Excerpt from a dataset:
+ + +

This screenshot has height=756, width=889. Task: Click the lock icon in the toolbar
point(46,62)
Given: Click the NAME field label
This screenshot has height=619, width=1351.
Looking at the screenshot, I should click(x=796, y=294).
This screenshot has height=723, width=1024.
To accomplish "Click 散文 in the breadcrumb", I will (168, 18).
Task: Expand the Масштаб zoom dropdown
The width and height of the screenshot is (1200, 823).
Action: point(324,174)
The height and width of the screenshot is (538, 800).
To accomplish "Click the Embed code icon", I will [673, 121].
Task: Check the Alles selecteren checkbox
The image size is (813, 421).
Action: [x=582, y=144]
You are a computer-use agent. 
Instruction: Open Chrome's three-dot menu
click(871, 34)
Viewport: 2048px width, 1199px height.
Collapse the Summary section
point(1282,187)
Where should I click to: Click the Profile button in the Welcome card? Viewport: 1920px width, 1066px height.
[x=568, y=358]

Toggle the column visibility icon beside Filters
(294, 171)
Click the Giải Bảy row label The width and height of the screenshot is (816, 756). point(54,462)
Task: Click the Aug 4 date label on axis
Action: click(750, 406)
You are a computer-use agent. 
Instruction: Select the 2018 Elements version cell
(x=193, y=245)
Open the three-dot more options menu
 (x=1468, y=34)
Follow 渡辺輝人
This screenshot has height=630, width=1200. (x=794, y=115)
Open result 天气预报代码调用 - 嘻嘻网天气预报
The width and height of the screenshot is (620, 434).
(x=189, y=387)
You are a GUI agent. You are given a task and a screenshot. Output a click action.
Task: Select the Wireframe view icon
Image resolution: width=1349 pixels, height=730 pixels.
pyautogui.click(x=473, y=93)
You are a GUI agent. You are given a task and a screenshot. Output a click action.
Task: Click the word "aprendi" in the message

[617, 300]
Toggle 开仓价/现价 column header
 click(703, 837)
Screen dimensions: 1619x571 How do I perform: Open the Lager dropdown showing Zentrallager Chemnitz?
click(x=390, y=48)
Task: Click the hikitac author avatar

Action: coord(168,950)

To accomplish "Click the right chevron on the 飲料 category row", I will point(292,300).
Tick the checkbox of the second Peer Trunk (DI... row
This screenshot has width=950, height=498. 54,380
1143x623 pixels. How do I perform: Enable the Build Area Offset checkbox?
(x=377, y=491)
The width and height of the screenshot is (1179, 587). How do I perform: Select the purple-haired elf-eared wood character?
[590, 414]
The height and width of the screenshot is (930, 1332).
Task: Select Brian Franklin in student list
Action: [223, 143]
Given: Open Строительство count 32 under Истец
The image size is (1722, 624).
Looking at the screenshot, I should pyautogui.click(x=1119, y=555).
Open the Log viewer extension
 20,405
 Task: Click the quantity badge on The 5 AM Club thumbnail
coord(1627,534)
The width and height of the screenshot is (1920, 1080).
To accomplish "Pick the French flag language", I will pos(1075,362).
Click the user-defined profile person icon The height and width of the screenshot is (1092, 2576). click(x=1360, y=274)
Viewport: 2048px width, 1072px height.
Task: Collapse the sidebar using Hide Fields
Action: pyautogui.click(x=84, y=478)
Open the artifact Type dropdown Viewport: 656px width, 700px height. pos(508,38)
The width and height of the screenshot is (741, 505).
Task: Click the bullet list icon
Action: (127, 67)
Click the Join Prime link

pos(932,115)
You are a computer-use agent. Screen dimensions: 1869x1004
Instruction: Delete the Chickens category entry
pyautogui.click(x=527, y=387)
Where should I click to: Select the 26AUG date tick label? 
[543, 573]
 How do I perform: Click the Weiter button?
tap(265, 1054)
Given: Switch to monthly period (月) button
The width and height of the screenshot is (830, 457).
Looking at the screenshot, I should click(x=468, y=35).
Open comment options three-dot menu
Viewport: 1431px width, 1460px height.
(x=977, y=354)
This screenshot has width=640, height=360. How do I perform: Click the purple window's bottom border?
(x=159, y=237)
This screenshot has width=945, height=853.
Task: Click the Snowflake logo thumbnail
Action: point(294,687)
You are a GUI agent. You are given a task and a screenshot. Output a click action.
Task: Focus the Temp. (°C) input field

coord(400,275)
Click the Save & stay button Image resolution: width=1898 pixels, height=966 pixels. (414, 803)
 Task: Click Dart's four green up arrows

+ + +

Work required => Copy out the data above word for word, from its first line through the line containing "This screenshot has height=630, width=1200.". Include that line too.

Output of the task =>
This screenshot has height=756, width=889. Task: Click the lock icon in the toolbar
point(46,62)
Given: Click the NAME field label
This screenshot has height=619, width=1351.
Looking at the screenshot, I should click(x=796, y=294).
This screenshot has height=723, width=1024.
To accomplish "Click 散文 in the breadcrumb", I will (168, 18).
Task: Expand the Масштаб zoom dropdown
The width and height of the screenshot is (1200, 823).
Action: point(324,174)
The height and width of the screenshot is (538, 800).
To accomplish "Click the Embed code icon", I will [673, 121].
Task: Check the Alles selecteren checkbox
The image size is (813, 421).
Action: [x=582, y=144]
You are a computer-use agent. 
Instruction: Open Chrome's three-dot menu
click(871, 34)
Viewport: 2048px width, 1199px height.
Collapse the Summary section
point(1282,187)
Where should I click to: Click the Profile button in the Welcome card? Viewport: 1920px width, 1066px height.
[x=568, y=358]

Toggle the column visibility icon beside Filters
(294, 171)
Click the Giải Bảy row label The width and height of the screenshot is (816, 756). point(54,462)
Task: Click the Aug 4 date label on axis
Action: click(750, 406)
You are a computer-use agent. 
Instruction: Select the 2018 Elements version cell
(x=193, y=245)
Open the three-dot more options menu
 (x=1468, y=34)
Follow 渡辺輝人
This screenshot has height=630, width=1200. (x=794, y=115)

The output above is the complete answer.